Mia Farrow durante il suo recente viaggio nella Repubblica Centroafrica, incontra l’inviato speciale Onu Babacar Gaye
Da dicembre 2013, quando i ribelli islamisti di Séléka hanno costretto alle dimissioni il dittatore François Bozizé, prendendo il potere , la violenza etnica è esplosa tra musulmani e le milizie anti-Balaka, prevalentemente cristiane. La situazione è ulteriormente peggiorata a dicembre, quando il leader di Séléka, Michael Djotodia si è dimesso dal ruolo di Presidente dando inizio a una difficile fase transitoria che dovrebbe condurre a nuove elezioni nel 2016. La Farrow racconta di uno scenario fuori controllo dove crimini e violenze sono all’ordine del giorno: “Le persone lì vivono nella paura e nella rabbia. A Boda la comunità musulmana è stata confinata in un area dalle forze internazionali per garantirne la sicurezza. Ovviamente non è una situazione sostenibile nel lungo periodo. Molti hanno provato a scappare verso il Camerun e in tanti sono morti provandoci. Una madre mi ha raccontato che se sono stati i ribelli mussulmani i primi ad attaccare, adesso anche i soldati cristiani, in preda all’alcol, si accaniscono conto la popolazione che dovrebbero difendere, lasciandosi andare a stupri e ad altri crimini”.

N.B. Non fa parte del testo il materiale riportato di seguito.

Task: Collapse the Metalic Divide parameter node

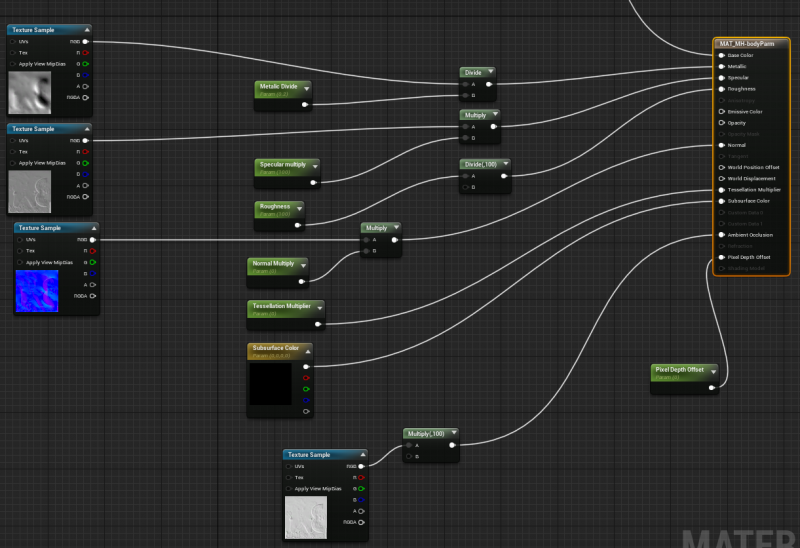Action: (x=306, y=88)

I numeri della crisi sono in effetti impressionanti: secondo le Nazioni Unite praticamente tutti i 4,6 milioni di abitanti del Paese hanno bisogno di aiuti umanitari. Gli sfollati sarebbero 2,3 milioni, praticamente la metà della popolazione, e i bambini soldati arruolati da entrambi gli schieramenti sono più di 10.000. Al momento nella regione operano 2000 soldati francesi insieme a un contingente di 6000 persone inviato dall’Unione Africana, in attesa dell’arrivo di 12.000 caschi blu. Ad aprile il Consiglio di Sicurezza ha infatti disposto che una missione di peacekeeping delle Nazioni Unite (Minusca) comincerà a operare da settembre. Secondo la Farrow l’azione delle forze francesi sta portando, al momento, dei risultati positivi: “Una cosa che posso dire che la presenza delle truppe francesi, nei pur pochi posti dove queste operano, riesce se non a fermare a porre un freno alla violenza. Le persone sul luogo stanno aspettando con ansia l’arrivo della missione di peacekeeping che forse riuscirà a fare in modo che gli aiuti umanitari arrivino a un numero maggiore di persone”.
Anche l’Alto Commissariato per i rifugiati ha espresso la sua preoccupazione per l’alto numero di persone che sta abbandonando il paese, soprattutto dirigendosi in Camerun. Il portavoce Babar Baloch ha detto che l’emergenza in Africa Centrale è una di quelle per cui sono arrivati meno fondi rispetto a quelli necessari: “Questa situazione mette al rischio la nostra potenzialità di offrire ai rifugiati l’assistenza umanitaria di base” ha detto il rappresentante.